Urusan Buang Air yang Mempengaruhi Harga Diri di Masa Depan

kebelet

Urusan buang air, baik besar maupun kecil, memanglah urusan yang tidak boleh disepelekan. Ia merupakan perkara yang, boleh jadi, bisa mempengaruhi kehormatan seseorang di masa depan.

Ini serius. Apa saja yang berhubungan erat dengan kemaluan pastilah juga bisa berakibat pada rasa malu. Apapun itu. Baik kentut, air kencing, sampai tahi.

Saya jadi ingat, dulu saat hari pertama masuk SD, saya langsung membuat kehebohan di sekolah. Tentu bukan karena prestasi. Melainkan karena aib.

Di hari pertama masuk SD, saya langsung menjadi satu-satunya siswa yang buang air kecil di kelas. Yap, saya ngompol di kelas.

Tanda-tanda akan hadirnya aib tersebut sejatinya sudah muncul sejak saya dan kawan-kawan satu kelas mulai berbaris sebelum masuk kelas. Kantung kemih saya berdenyut hebat. Ada sesuatu yang dahsyat yang bergejolak di dalamnya. Saya kebelet pipis. Kebelet dengan sangat.

Entah kenapa, saat itu, saya tak berani untuk sekadar ijin pada Bu Guru untuk pergi ke  belakang. Mungkin karena faktor hari pertama atau faktor Ibu Guru yang baru. Padahal dulu pas di TK, kalau saya kebelet, saya bisa dengan santainya berteriak pada Ibu Guru sambil mengacungkan tangan. Hal yang memang dipraktekkan oleh seluruh siswa tatkala ia ingin buang air kecil: “Bu, saya pengin pipis!”

Nah, di hari pertama saat masuk SD itu, dengan segenap kepengecutan yang saya miliki, saya berusaha menahan agar pertahanan kemih saya tak jebol, setidaknya sampai waktu istirahat tiba.

Namun hal tersebut tentu saja mustahil. Saya sudah kebelet sejak jam tujuh, sedangkan jam istirahat masih dua jam lagi.

Akhirnya, setelah melalui perjuangan yang sangat berat, adik kecil saya pun mengaku kalah.

Cuuuuuuuuuur….

Air seni yang sangat tidak seni itu kemudian mulai membasahi celana, dan kemudian mengalir ke lantai.

Adik kecil saya lega, tapi perasaan saya tentu saja menjadi takut. Saya kemudian diam saja. Tak berbicara apa-apa.

Perlu waktu sekitar sepuluh menit bagi guru saya untuk menyadari bahwa saya ngompol di kelas. Dia berkeliling dari meja satu ke meja yang lain, dan kemudian berhenti di samping meja saya karena ada sesuatu yang menggenang.

“Ya ampun, kamu pipis, Nak?” tanya Ibu Guru.

Saya terdesak. Tak bisa lagi berkelit. Pertahanan sudah jebol. Maka langkah paling masuk akal adalah menyerah pada musuh.

[BUTIR YANG TERSEDIA]

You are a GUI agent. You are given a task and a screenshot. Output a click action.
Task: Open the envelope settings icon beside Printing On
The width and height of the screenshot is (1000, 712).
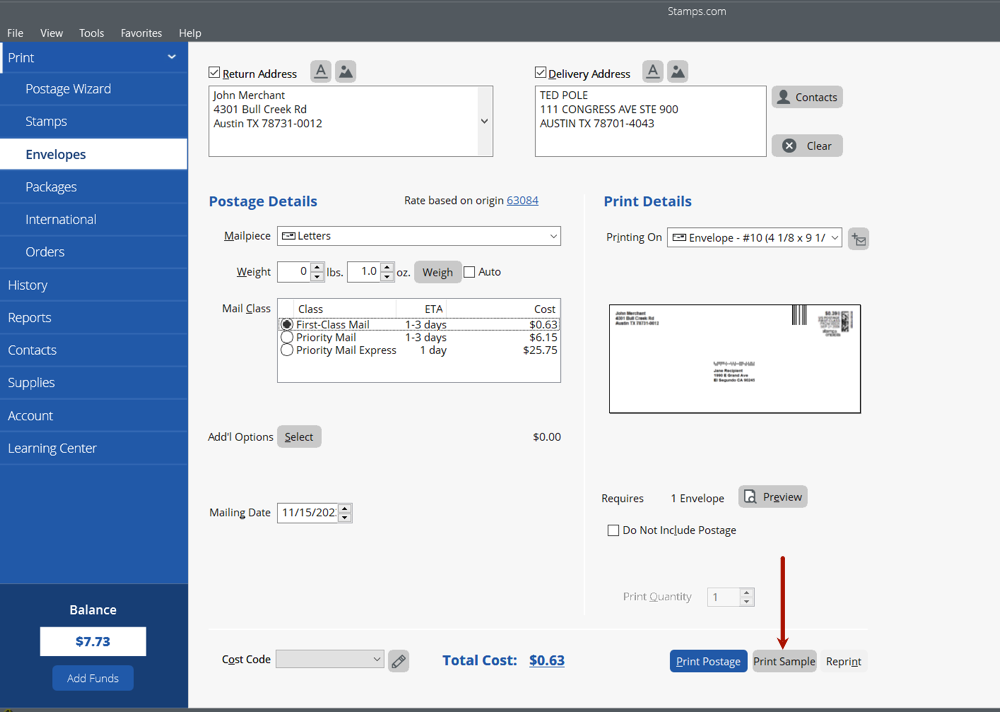point(858,239)
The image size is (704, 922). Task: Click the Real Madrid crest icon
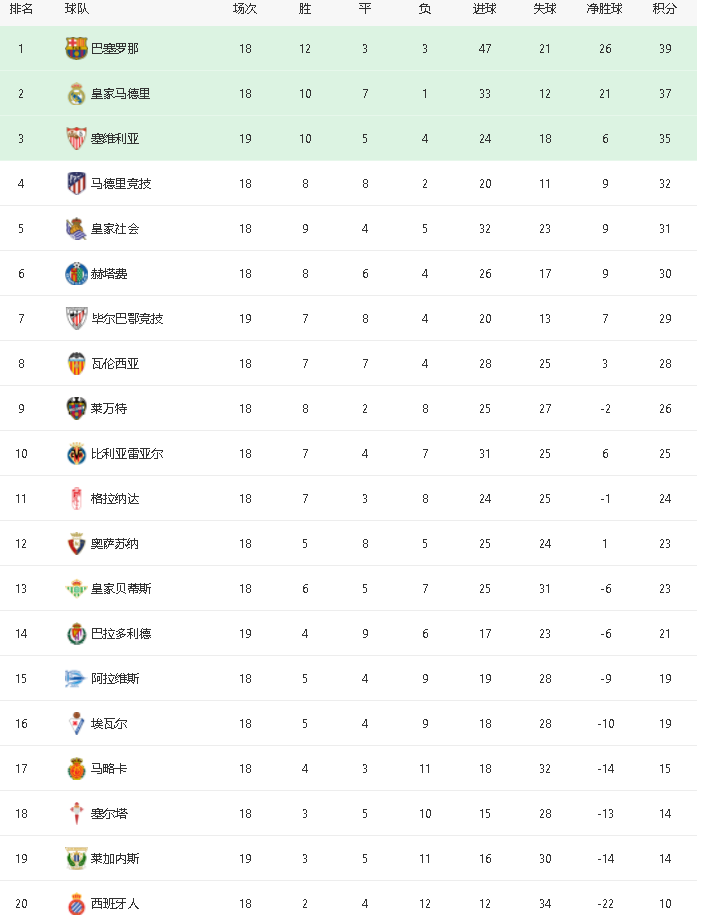(x=76, y=93)
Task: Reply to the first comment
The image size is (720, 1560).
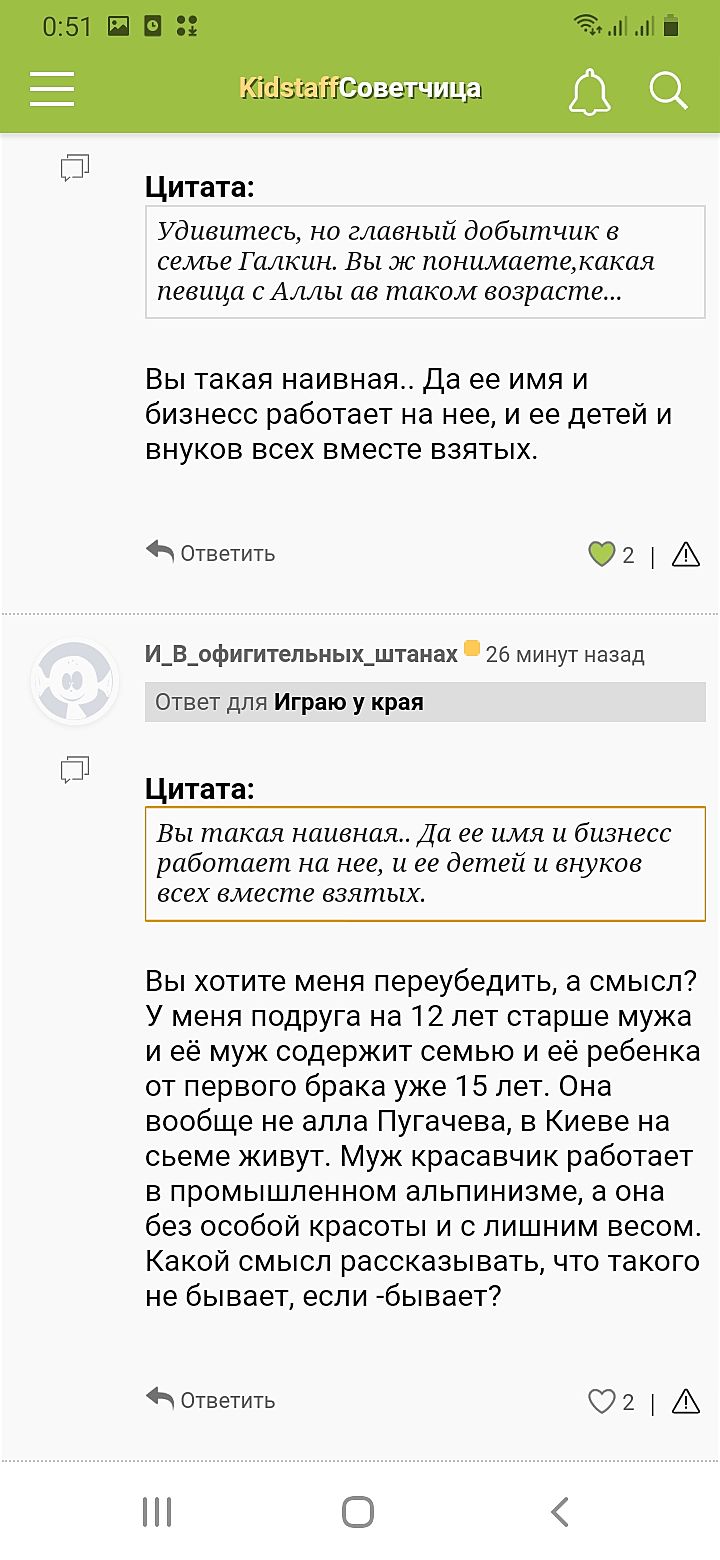Action: tap(211, 553)
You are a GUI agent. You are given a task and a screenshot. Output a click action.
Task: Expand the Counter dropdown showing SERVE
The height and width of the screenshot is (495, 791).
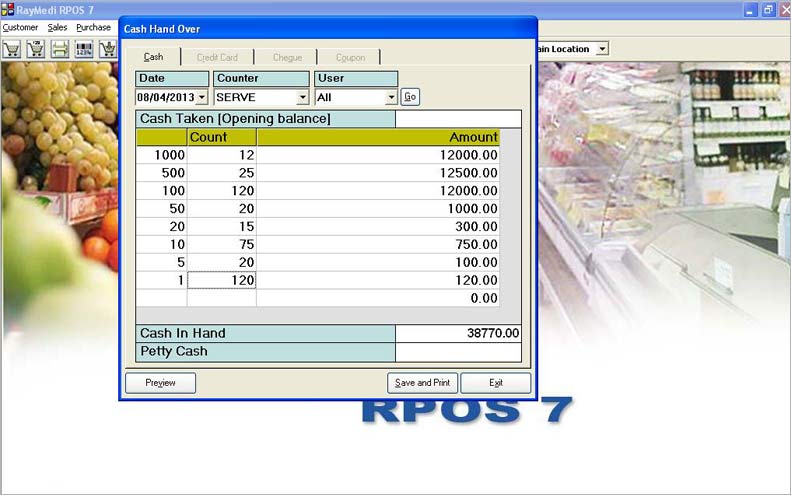pos(302,97)
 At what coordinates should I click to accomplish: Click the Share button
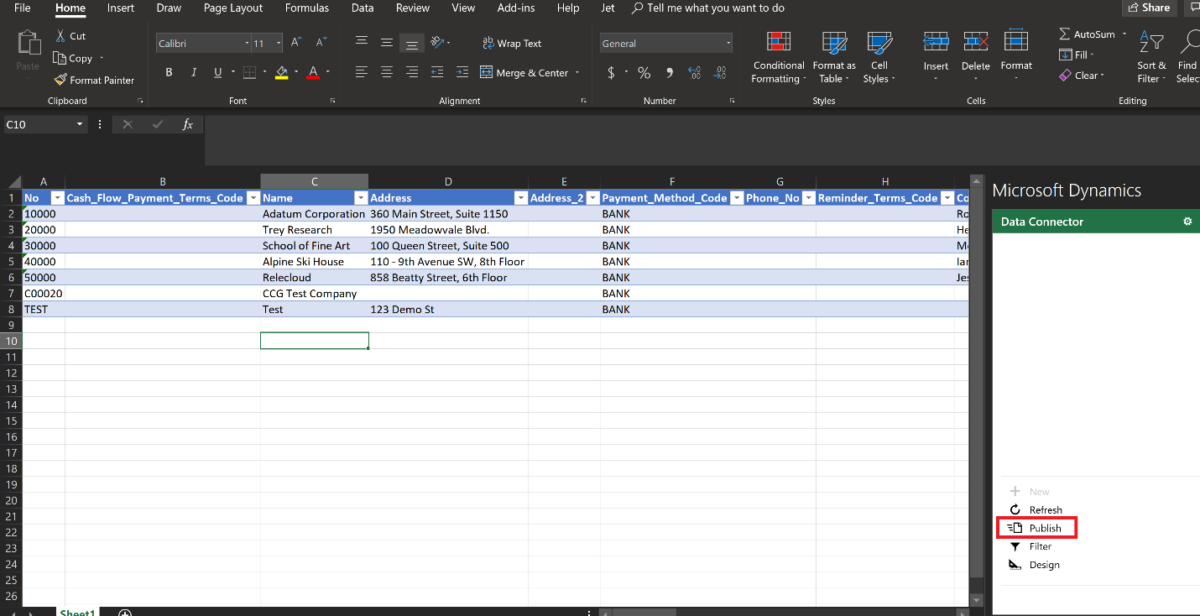pos(1149,8)
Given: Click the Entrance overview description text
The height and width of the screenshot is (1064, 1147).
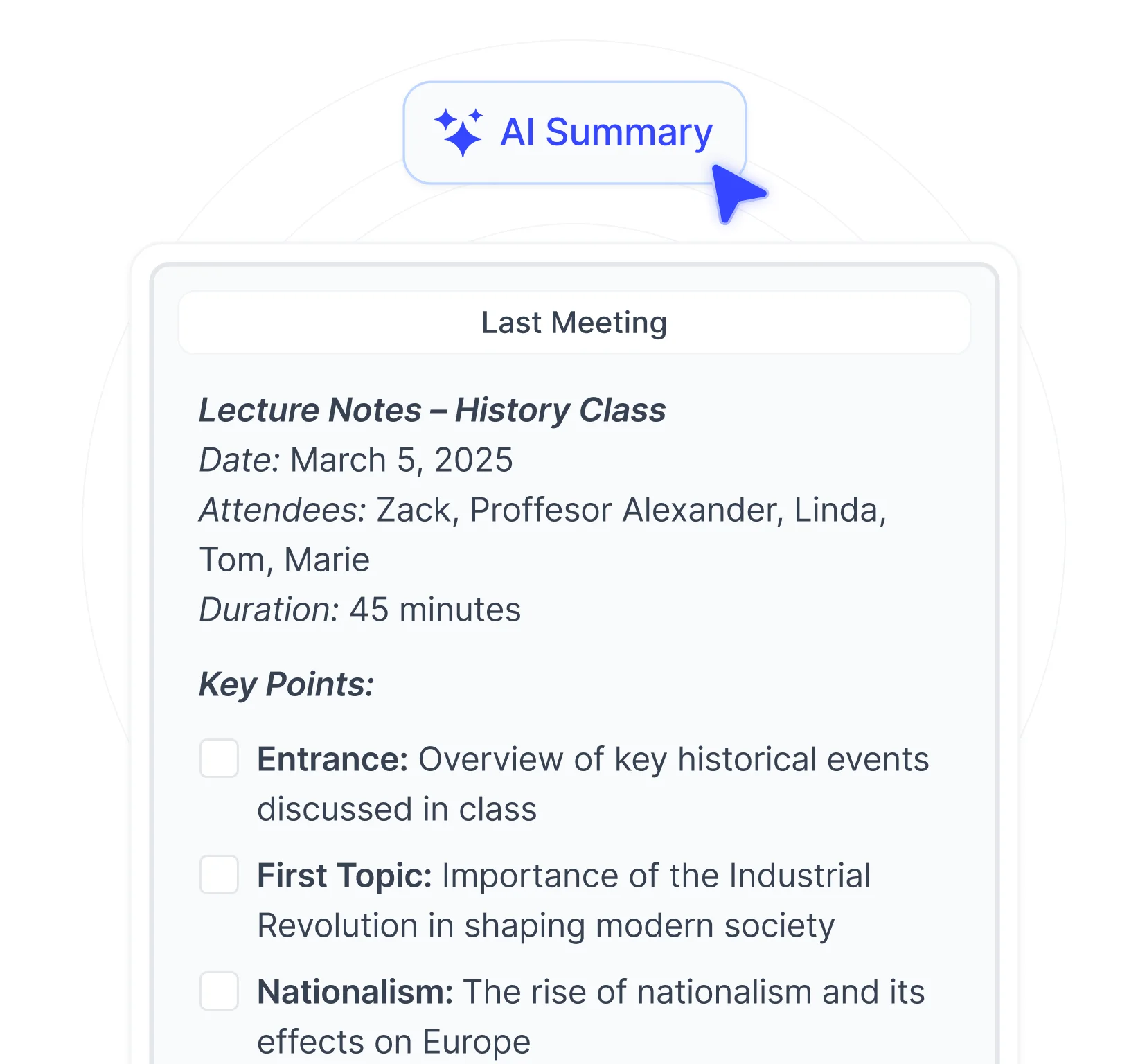Looking at the screenshot, I should coord(672,759).
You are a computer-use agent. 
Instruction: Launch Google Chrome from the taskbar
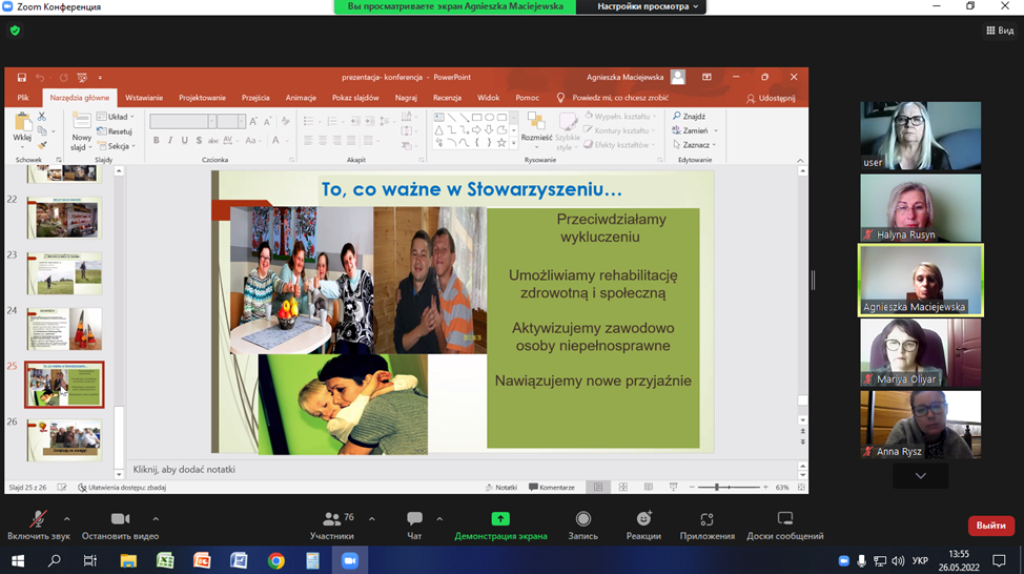(276, 561)
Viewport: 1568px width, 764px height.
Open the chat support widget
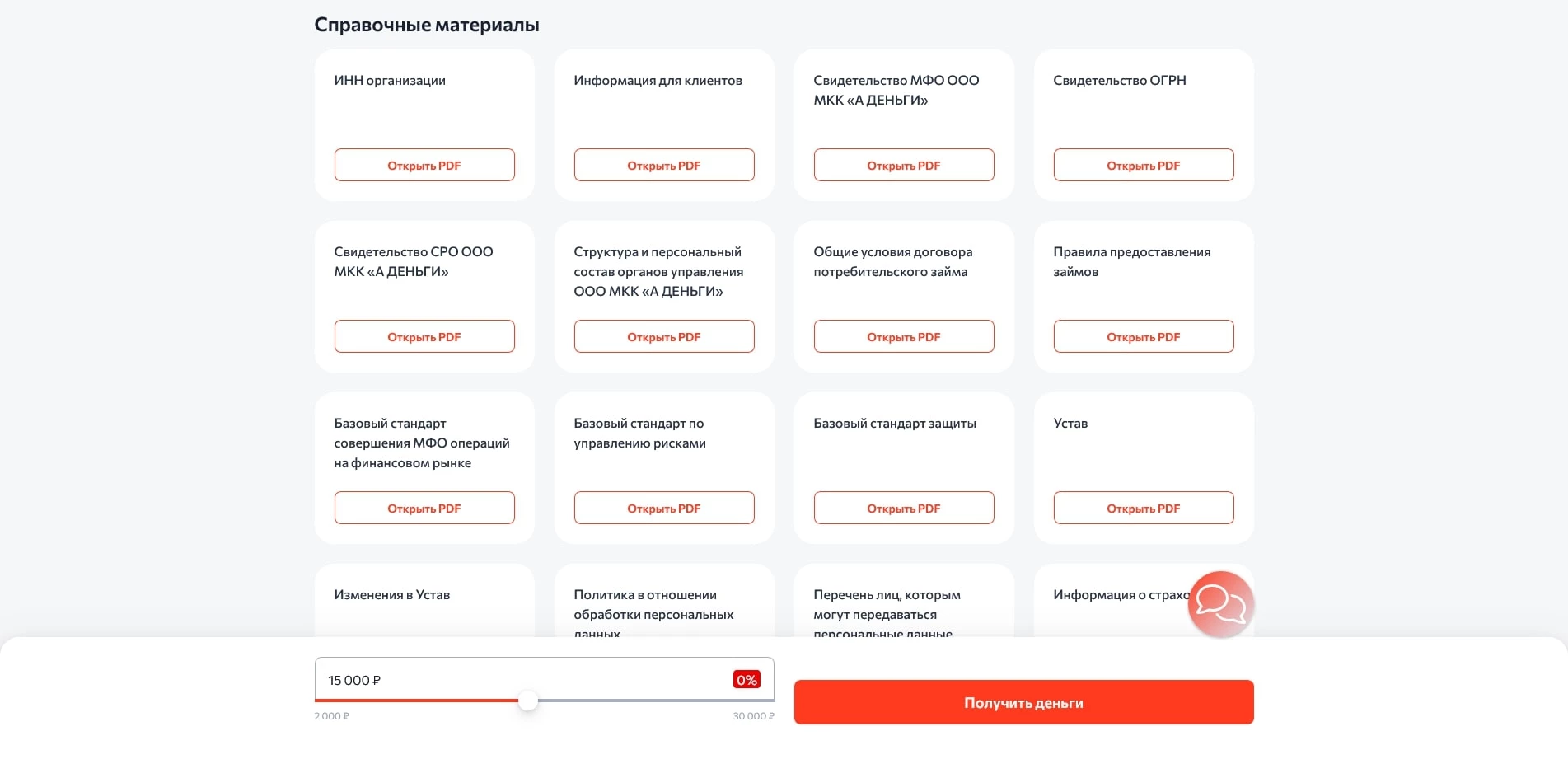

[KETENTUAN TUGAS]
(1) Tuliskan ulang tanpa perubahan bagian kutipan halaman mulai dari "Urusan Buang Air yang" hingga dan termasuk "di masa depan.".
(2) Menurut kutipan halaman, berapa lama waktu yang dibutuhkan guru untuk menyadari bahwa penulis ngompol di kelas?
Jadikan kutipan halaman sebagai satu-satunya sumber acuan.

[JAWABAN TUGAS]
(1)
Urusan Buang Air yang Mempengaruhi Harga Diri di Masa Depan

kebelet

Urusan buang air, baik besar maupun kecil, memanglah urusan yang tidak boleh disepelekan. Ia merupakan perkara yang, boleh jadi, bisa mempengaruhi kehormatan seseorang di masa depan.

(2) Sekitar sepuluh menit.